Case ID: mass_258/html/0007-01.html
Source: Caselaw Access Project
Author: {"author": "\n      Carroll, J.", "license": "Public Domain", "url": "https://static.case.law/"}
Date Created: 2024-08-24T03:29:51.129683

Narcisse N. S. Daudelin vs. Samuel T. Lee.
    Bristol.
    October 25, 1926.
    November 27,1926.
    Present: Rugg, C.J., Crosby, Carroll, Wait, & Sanderson, JJ.
    
      Equity Pleading and Practice, Decree, Costs. Mortgage, Of real estate. Equity Jurisdiction, Mistake.
    The awarding of costs in a final decree in a suit of equity lies in the discretion of the court.
    At the hearing of a suit in equity to reform, by reason of an alleged mutual mistake of the parties, a negotiable promissory note payable on demand and a mortgage which secured it, so that they would provide for a payment by instalments in four years, and to enjoin foreclosure of the mortgage, it appeared that the allegations of the bill as to mistake were true, that arrears of payments were due if the note read as the plaintiff contended, and that taxes were unpaid. A restraining order pendente lite was issued when the bill was filed. A final decree was entered ordering that the note and mortgage be reformed as prayed for, that the plaintiff pay principal and interest due according to the note as reformed, and that the restraining order “heretofore made and in force shall be dissolved unless” the instalment payments and taxes which were in arrears, “be paid within the said ten days.” The plaintiff appealed. Held, that
    (1) The plaintiff, being in default under the mortgage as reformed according to his prayers, was in no position to complain because the injunction was to be dissolved unless he complied with the terms of the mortgage and note as reformed;
    (2) A contention that the defendant might indorse the unreformed note to a holder in due course was without merit: as a demand note it was, on its face, overdue, and an indorsee would not be a holder in due course; and if it were reformed the plaintiff could not object to its indorsement.
    Bill in equity, filed in the Superior Court on August 21, 1925. Material evidence is described in the opinion.
    In the Superior Court, the suit was referred to a master. No exceptions were filed to the master’s report. The final decree described in the opinion was entered on September 18, 1926, by order of Dillon, J. The plaintiff appealed.
    
      D. Silverstein, for the plaintiff.
    
      D. R. Radovsky, (H. W. Badovsky with him,) for the defendant.
   Carroll, J.

In this suit in equity the plaintiff complained that he gave a note to the defendant, secured by a mortgage on real estate, in the sum of $40,000 to become due in four years from April 22, 1924; that by mutual mistake, or fraud of the defendant, said note and mortgage contained terms different from those agreed on; that the mortgage contained the agreement “that the whole of said mortgage may become due on demand,” contrary to the understanding of the plaintiff and defendant; and that the defendant has started foreclosure proceedings. The plaintiff prayed that an injunction issue, restraining the foreclosure, and that the note and mortgage be reformed.

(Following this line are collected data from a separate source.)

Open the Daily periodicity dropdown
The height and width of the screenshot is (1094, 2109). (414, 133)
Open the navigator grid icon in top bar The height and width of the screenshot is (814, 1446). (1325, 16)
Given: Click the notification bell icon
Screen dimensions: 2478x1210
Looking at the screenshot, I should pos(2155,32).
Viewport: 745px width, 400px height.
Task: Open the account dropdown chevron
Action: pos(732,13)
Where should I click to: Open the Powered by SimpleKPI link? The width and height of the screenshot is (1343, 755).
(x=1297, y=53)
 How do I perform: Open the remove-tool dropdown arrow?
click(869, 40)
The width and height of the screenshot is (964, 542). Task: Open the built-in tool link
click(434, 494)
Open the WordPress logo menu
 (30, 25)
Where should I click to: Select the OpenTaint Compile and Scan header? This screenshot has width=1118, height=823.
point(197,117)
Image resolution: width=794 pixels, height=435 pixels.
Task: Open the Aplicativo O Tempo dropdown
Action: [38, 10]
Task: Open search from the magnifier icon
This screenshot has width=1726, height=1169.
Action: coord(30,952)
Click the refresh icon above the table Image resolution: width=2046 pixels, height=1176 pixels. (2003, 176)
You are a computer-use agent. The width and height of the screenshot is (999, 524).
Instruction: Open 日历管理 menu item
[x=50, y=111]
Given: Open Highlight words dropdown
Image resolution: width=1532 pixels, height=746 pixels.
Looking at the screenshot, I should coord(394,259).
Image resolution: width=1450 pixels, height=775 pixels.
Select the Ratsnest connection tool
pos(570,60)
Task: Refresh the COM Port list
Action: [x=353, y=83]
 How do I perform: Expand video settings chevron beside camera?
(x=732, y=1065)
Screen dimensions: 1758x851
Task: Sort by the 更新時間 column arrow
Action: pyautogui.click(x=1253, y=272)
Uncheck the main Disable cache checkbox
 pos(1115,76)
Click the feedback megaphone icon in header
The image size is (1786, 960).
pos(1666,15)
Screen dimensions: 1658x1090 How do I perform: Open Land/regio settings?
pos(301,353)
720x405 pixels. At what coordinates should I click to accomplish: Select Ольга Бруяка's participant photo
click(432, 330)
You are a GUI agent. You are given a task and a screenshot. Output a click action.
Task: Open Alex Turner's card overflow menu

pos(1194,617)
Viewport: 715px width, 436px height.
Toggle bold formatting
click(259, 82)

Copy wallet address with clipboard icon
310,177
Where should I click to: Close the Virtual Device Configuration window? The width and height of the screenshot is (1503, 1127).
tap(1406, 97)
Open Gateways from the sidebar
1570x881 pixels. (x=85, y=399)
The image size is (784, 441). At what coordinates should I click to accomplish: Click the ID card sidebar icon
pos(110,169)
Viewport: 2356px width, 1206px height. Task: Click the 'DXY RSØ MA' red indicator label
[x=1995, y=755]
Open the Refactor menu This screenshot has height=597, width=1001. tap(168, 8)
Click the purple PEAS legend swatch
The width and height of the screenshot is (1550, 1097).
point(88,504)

The master found that the parties agreed that the note secured by the mortgage was payable in four years from its date in instalments of $1,000 every three months, with interest at seven per cent per annum, payable with the instalments; that by mutual mistake the note and mortgage securing it were made payable on demand; that at the time the foreclosure proceedings were instituted there was no breach of the conditions of the mortgage “as understood and agreed by the plaintiff and defendant, except the nonpayment of taxes”; and that since August 1, 1925, and up to the time of the hearing before the master, in December, 1925, no payment of principal or interest has been made.

In the Superior Court a decree was entered directing that the mortgage be reformed by substituting the words “in four years, with quarterly instalments of one thousand dollars each” for the words, “on demand”; that the note be reformed so as to be payable in instalments of $1,000 every three months until April 22, 1928, “at which time the balance shall be paid.” The decree ordered the plaintiff to pay the principal and interest due to July 22, 1926, within ten days. The restraining order “heretofore made and in force shall be dissolved unless the said payments, together with taxes” in arrears, “be paid within the said ten days.”

The plaintiff appealed from this decree. His contention is that he should have been awarded costs; that there was error in dissolving the temporary injunction, and that the decree did not “go far enough in reforming the mortgage note and mortgage.”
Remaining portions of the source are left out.